Avec un compte en banque évalué à 36 milliards de dollars, Zhang Yiming était l'an dernier la neuvième fortune de Chine, selon le classement Forbes. Dans un courriel adressé à ses employés, M. Zhang dit vouloir se consacrer désormais à "la stratégie à long terme" du groupe.

"En réalité, je ne possède pas les qualités requises du dirigeant idéal (...) Je ne suis pas très sociable, je préfère les activités solitaires comme aller sur internet, lire, écouter de la musique et rêvasser à ce qui est possible", écrit Zhang Yiming, dans ce courriel au ton inhabituellement candide de la part d'un patron chinois.

M. Zhang, né en 1983, passe la main à Liang Rubo, également co-fondateur de Bytedance et jusqu'ici à la tête des ressources humaines. Les deux associés vont établir une période de transition sur les six prochains mois.

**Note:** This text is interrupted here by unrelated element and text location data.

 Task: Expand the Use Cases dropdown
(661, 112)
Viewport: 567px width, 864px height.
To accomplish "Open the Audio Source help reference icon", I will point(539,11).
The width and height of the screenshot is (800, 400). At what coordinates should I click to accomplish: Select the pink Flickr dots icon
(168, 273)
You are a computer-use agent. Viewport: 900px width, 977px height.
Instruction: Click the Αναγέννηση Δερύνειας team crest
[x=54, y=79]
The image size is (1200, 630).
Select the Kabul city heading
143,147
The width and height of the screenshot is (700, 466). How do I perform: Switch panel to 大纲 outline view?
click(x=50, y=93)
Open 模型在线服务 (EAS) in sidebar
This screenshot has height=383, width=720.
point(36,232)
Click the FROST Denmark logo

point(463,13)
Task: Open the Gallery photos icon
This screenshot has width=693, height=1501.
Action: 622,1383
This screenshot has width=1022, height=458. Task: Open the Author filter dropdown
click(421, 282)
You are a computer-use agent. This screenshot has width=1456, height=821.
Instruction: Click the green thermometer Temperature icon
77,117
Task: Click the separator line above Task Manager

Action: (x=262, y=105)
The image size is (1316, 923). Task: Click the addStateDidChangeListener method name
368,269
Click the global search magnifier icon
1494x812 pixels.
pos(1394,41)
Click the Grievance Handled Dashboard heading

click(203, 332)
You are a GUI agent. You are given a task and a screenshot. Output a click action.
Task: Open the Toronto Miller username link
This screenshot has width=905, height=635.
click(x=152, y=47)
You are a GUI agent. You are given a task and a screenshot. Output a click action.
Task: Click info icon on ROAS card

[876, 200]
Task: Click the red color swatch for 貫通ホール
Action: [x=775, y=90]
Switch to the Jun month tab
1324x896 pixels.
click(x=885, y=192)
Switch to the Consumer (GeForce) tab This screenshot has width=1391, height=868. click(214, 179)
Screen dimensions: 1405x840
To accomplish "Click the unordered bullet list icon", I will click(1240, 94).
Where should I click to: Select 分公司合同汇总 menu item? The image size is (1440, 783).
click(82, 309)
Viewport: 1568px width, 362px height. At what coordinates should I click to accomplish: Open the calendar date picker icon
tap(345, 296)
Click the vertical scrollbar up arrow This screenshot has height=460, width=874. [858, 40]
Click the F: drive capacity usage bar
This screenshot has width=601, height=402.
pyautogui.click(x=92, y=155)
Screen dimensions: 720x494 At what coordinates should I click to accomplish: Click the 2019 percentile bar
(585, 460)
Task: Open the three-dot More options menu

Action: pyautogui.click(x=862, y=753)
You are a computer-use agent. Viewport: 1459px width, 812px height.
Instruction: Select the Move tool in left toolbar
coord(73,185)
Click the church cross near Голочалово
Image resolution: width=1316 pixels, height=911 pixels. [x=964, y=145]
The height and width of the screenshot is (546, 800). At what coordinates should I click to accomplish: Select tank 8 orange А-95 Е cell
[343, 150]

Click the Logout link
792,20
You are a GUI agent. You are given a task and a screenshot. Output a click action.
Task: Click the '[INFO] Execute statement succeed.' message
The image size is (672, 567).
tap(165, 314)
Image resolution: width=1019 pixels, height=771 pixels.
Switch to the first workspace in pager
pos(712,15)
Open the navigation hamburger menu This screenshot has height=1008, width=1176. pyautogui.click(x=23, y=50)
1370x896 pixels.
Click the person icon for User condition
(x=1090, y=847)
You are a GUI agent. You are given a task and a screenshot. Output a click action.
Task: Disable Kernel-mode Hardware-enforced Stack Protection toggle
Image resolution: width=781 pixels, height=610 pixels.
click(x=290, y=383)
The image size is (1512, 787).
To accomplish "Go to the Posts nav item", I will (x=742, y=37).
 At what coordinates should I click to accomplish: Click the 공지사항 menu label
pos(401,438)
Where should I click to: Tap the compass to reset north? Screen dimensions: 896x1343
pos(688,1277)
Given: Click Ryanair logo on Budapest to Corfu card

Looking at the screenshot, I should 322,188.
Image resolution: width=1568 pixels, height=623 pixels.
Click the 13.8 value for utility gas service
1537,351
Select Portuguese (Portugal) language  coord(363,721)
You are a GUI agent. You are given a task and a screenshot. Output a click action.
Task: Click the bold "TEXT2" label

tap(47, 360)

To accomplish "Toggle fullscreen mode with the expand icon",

Une douzaine d'entreprises sanctionnées par la Chine

Ce retrait intervient alors que les autorités chinoises ont procédé à une reprise en mains, ces derniers mois, du secteur de l'internet pour limiter l'influence des géants technologiques.

En avril, le mastodonte du commerce en ligne, Alibaba, s'est ainsi vu infliger une amende record de 2,3 milliards d'euros pour abus de position dominante.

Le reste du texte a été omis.